Trump’s NEPA ambitions hinge on his reelection

By Adam Aton | 01/08/2020 06:50 AM EST

President Trump is launching a controversial effort to curtail environmental reviews in the final year of his first term. The compressed timing could undermine his promises to change bedrock rules that weigh the costs of fossil fuel development on the climate.

President Trump at the White House yesterday. His administration is minimizing the effects of climate change in the federal permitting process.

President Trump at the White House yesterday. His administration is minimizing the effects of climate change in the federal permitting process. Tasos Katopodis/UPI/Newscom

President Trump is trying to curtail environmental reviews, but he’ll need to win reelection first.

The administration is set to unveil regulatory changes to the National Environmental Policy Act, the bedrock environmental law that requires federal agencies to take a "hard look" at the potential impact of infrastructure projects before approving them. The new regulations would exclude climate change from those analyses while shortening reviews and allowing more projects to proceed without them.

Several hurdles remain before the proposed rules go into effect, so their implementation could fall to whoever is inaugurated as president next January.


That means NEPA’s rules hinge on an election like never before in its 50-year history.
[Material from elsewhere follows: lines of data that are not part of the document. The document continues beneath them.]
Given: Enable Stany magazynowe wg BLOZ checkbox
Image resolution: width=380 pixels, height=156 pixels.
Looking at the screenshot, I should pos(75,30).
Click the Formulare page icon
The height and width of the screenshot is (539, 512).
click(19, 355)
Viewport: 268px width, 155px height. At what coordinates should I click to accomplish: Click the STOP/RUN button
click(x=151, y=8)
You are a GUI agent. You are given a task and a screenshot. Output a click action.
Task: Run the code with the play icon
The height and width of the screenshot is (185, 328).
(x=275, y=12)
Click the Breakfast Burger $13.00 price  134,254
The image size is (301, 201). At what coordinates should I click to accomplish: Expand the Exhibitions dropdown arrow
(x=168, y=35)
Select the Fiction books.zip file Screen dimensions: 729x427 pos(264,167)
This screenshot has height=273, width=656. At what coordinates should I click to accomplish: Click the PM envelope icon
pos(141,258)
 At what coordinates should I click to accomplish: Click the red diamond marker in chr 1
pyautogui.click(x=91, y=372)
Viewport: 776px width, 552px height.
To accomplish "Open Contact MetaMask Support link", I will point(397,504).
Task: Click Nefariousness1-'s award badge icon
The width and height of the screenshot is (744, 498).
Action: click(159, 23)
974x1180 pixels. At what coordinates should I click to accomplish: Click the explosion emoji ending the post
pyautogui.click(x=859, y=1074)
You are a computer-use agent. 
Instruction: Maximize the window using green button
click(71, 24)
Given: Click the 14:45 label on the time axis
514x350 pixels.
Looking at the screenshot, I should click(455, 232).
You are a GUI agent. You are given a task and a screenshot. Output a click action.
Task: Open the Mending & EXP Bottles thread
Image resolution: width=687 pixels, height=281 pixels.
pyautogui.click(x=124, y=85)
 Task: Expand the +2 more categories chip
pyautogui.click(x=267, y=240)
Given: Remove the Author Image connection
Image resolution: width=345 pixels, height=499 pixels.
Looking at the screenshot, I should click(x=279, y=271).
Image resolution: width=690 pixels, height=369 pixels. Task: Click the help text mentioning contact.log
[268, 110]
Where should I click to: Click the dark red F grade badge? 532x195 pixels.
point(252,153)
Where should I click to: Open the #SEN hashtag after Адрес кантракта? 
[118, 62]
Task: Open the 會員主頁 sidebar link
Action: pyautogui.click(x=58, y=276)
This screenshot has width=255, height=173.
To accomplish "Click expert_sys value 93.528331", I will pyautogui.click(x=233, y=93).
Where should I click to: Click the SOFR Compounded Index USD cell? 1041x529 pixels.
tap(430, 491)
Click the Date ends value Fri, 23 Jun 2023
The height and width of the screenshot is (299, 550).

Republicans have pitched the changes as beneficial to renewable energy, arguing that shorter NEPA reviews would benefit solar farms and wind turbines just as much as pipelines and drilling pads.

But a Democratic administration would almost certainly scrap the new regulations. Although some candidates have envisioned other NEPA changes that could accelerate renewable energy deployment, greens see no upside to what Trump is planning — and the renewables industry hasn’t yet offered its support, either.

One reason the timing is so tight is that the White House Council on Environmental Quality, the body in charge of NEPA, has lacked a chairperson for most of Trump’s term. He withdrew his first pick, Kathleen Hartnett White, after her record of rejecting climate change garnered Senate opposition. Trump’s second choice, Mary Neumayr, has been on the job for about one year.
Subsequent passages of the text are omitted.